Quoted text:
--
9 Debug dumping expressions
However sophisticated modern development tools might be, just echoing stuff to
the console is still one of the easiest and quickest ways to debug a program.
But writing things like echo "foo: ", foo
for the hundredth time gets old
really fast. The dump
macro in the standard sugar module
helps with exactly that.
Make sure to check out the other useful additions the module introduces!
import sugar
var
a = 42
s = "frobnicate"
x = 7
dump(a)
dump(s)
dump(a + x)
# prints:
# a = 42
# s = frobnicate
# a + x = 49
10 Measuring elapsed time
Although you can use the regular times module to measure elapsed time, to do it properly you really need a monotonic timer. Such a thing has been added to the standard library recently in the form of std/monotimes.
import os
import std/monotimes
import times
proc durationToFloatMillis*(d: Duration): float64 =
inNanoseconds(d).float64 * 1e-6
let t0 = getMonoTime()
sleep(10) # do something for a while
let d = getMonoTime() - t0
echo durationToFloatMillis(d)
11 Dealing with openarrays
Openarrays
are a handy Nim feature that allow you to write procedures that can accept
either arrays or sequences through a unified openArray
type. What the
manual forgets to tell you though is that there’s a bunch of overloaded
toOpenArray
and
toOpenArrayByte
methods in the system module to help
create openarray “slices” from arrays, seqs, strings and (surprise!) other
openarrays.
One particularly useful function is this one that operates on UncheckedArrays—this is very useful for treating blocks of memory from C libraries as openarrays in your Nim code.
Speaking of the system module, it’s full of useful stuff that’s not mentioned anywhere in the documentation. Make sure to go through the function list once in a while, I’ll guarantee you’ll find something of interest every time.
III — The Crafty
12 Easy pointer manipulations
Sometimes you must resort to C-style pointer arithmetics (especially when interfacing with C libraries and data structures), and the type-safe nature of Nim doesn’t exactly make that easy. The following templates make such tasks a lot easier (of course, many other variants could be introduced; that’s an exercise for the reader).
template `++`[A](a: ptr A, offset: int): ptr A =
cast[ptr A](cast[int](a) + offset)
template `--`[A](a, b: ptr A): int =
cast[int](a) - cast[int](b)
--
Exercise instructions: According to the Nim tips, which standard library module offers a monotonic timer? Rely only on the Nim tips text, not on the data.

Information provided:
--
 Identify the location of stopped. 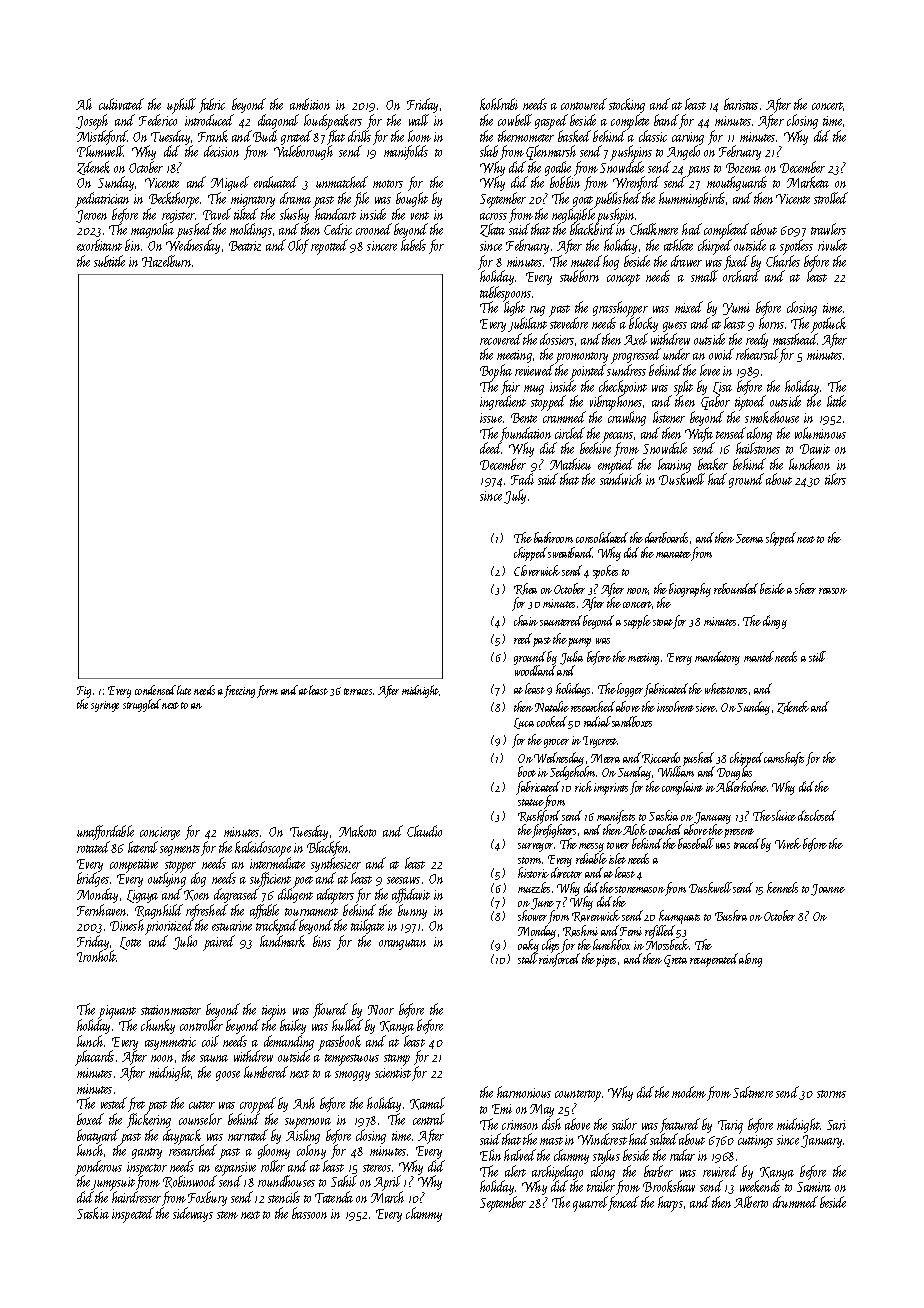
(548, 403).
--
Reply to the exercise: std/monotimes